When I was in 6th grade at a catholic school for girls, I got into a serious fight with another kid in my class. Each student in my class had a little shelf to store their books and writing materials when they weren’t needed. My shelf was - a habit that unfortunately hasn’t changed until today - terribly untidy, it was full of unneccessary stuff and crumpled paper, and nothing was properly stacked, I usually just threw stuff on top of the messy pile and hoped it wouldn’t collapse.
The head girl of my class, in my objective opinion back then a niggling neurotic named Cosima, took offense at this sight. She kept nagging that I should tidy it up and keep the sloppy mass of school materials in order. I refused. The conflict got more and more tense, until she finally threatened to auction off my stuff. Cosima only got halfway through shouting “Who wants a horse-shaped eraser” towards a group of our classmates when she was interrupted by the splashing sound of ten year old me hitting her in the face as hard as I could.

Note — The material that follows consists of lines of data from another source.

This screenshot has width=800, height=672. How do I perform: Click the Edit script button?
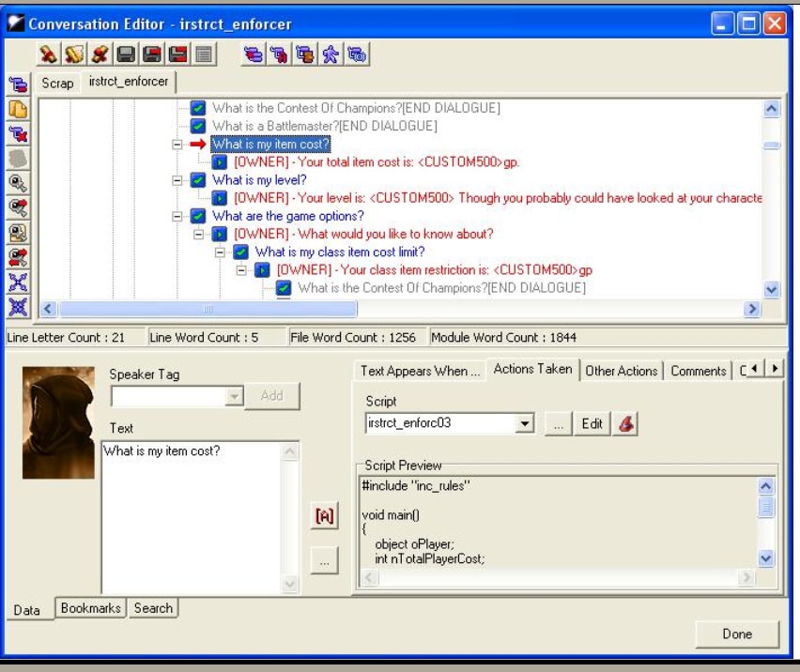point(592,423)
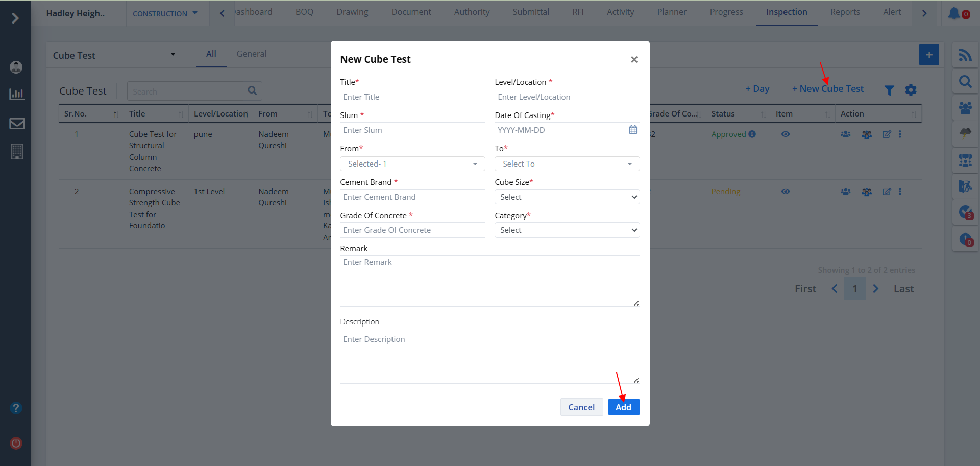Open the mail icon in left sidebar

coord(17,123)
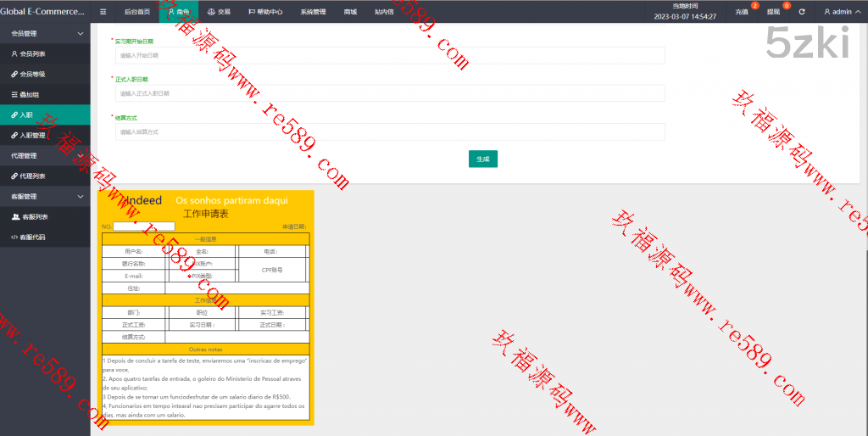Viewport: 868px width, 436px height.
Task: Open 提现 notifications with badge
Action: coord(774,12)
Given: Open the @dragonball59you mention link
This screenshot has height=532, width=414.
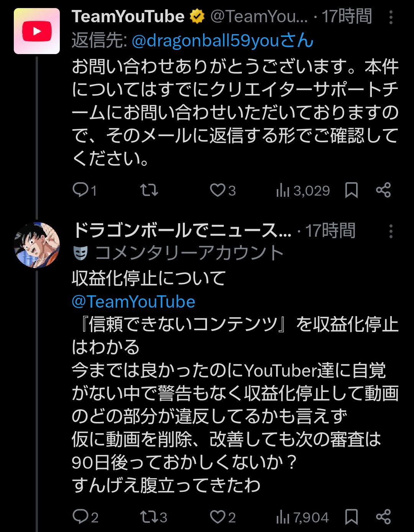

Since we were attending, as I mentioned, a catholic school for girls, this was (while extremely satisfying for me) quite the scandal. The teacher called my parents, there were several serious conversations about non-violent communication, and as I normally was a happy and friendly kid that didn’t solve conflicts with physical force I soon felt sorry for hurting Cosima (even though it did have the pleasant effect that this persnickety nitwid never bothered me again). I was too proud to apologize, but during lunchtime I did my best to make a nice stack of the wrinkly math and latin excercise sheets on my shelf and put a piece of paper on Cosima’s desk. I had painted the word “Peace?” on it, in big and colourful letters.
A little later everyone got cardboard boxes for their things, so any mess became invisible. Cosima and I never spoke again and pretty much avoided each other for the rest of the year, so I never knew how if she had found the paper and how she reacted.
The following summer my family moved to a different town and I had to change to a new school. I didn’t want to leave my friends and teachers and classmates behind, so I waited with emptying my shelf until the very last moment. When I couldn’t possibly push it any further away and had to take my things from the cardboard box, on it’s very bottom I found the peace offering I had put on Cosima’s desk months ago. She had scribbled a single word into the corner: “Yes.”